Friday, November 12, 2010

Adventues in Demographic Modelling

I recently developed a whim to try and create a demographic electoral model. That is, a model that would look at the distribution of eight demographic variables across the 51 US federal voting regions (50 states + DC), and use nationwide tendencies of those demographics to come up with a set of topline numbers. In other words, assume that, say, Catholics, or those with income between $75,00 and $150,000 per year, had uniform behavior across the nation (which is untrue), and see what results the elections would provide. To test my model, I used data from the 2008 Presidential election. The results were rather interesting.
The variables I used were age (18-29, 30-44, 45-64, 65+), education (no HS, HS grad, some college, college grad, postgrad), income (<$30k, $30-$75k, $75-$150k, >$150k), party (D, R, I), ideology (liberal, moderate, conservative), race (white, black, Hispanic, Asian, other), religion (Protestant, Catholic, Jewish, other, and none), and urban status (urban, suburban, rural). All of these categorizations were available from the 2008 exit polls, except that about half the states didn't give me religion data, so I got that data from the 2004 version.

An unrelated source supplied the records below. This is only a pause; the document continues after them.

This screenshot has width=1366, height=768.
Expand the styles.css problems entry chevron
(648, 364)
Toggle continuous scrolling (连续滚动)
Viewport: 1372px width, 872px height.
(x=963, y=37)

The first thing to notice is which of the variables performed well in predicting the actual results. I put it that way because one of the interesting things about this kind of demographic modeling is that everything is interconnected. Every individual person has an identity in all eight of my demographic groups: that's eight different demographic influences "pulling" on them, or, to put it another way, eight different groups in which they are being counted. So if an additional 10% of Catholics decide to vote for Obama, all of those people shifted to Obama in their other demographic groups as well. So that's tricky. I don't have any idea how one would try to tackle that in a nuanced way, other than a hyper-nuanced way, so I didn't: I just calculated, for each state/DC, the combined numbers between Obama and McCain using each of the eight variables separately, and then took the simple average of the eight different results for an official "topline" number.

So, here are the correlations between the results given by each of the eight variables across the 51 state-like things with the actual results (I'm using the numbers for Obama, which are very close to those for McCain in any event and I set it up so that it would've been a hassle to calculate using the margin):

Age: -0.078
Education: 0.470
Income: -0.414
Party: 0.883
Ideology: 0.915
Race: 0.388
Religion: 0.754
Urban: 0.391
Average: 0.881

Note, first of all, that the 88% correlation for my overall average is pretty damn good. I was certainly very pleased with it. My overall impressions at this level are as follows. (Also, be sure to remember that these are how well the variable predicts how a state votes, not how predictive they are of how individuals vote). It does not surprise me that the two explicitly political variables, party and political ideology, are the best predictors of state voting patterns. When 90% of partisans vote for their party's candidate, this ought to be the case. Race, urbanization, and education all have medium-level positive impact; none of this surprises me, either. I find it interesting that religion is stronger than any of those categories, though: perhaps this is because religions are opinions themselves, like political viewpoints, while most of the others are simply "identity" factors? That theory makes sense, actually, because while education level is an identity, it has an impact on opinions, and education does a slightly better job than race or urbanization at predictions.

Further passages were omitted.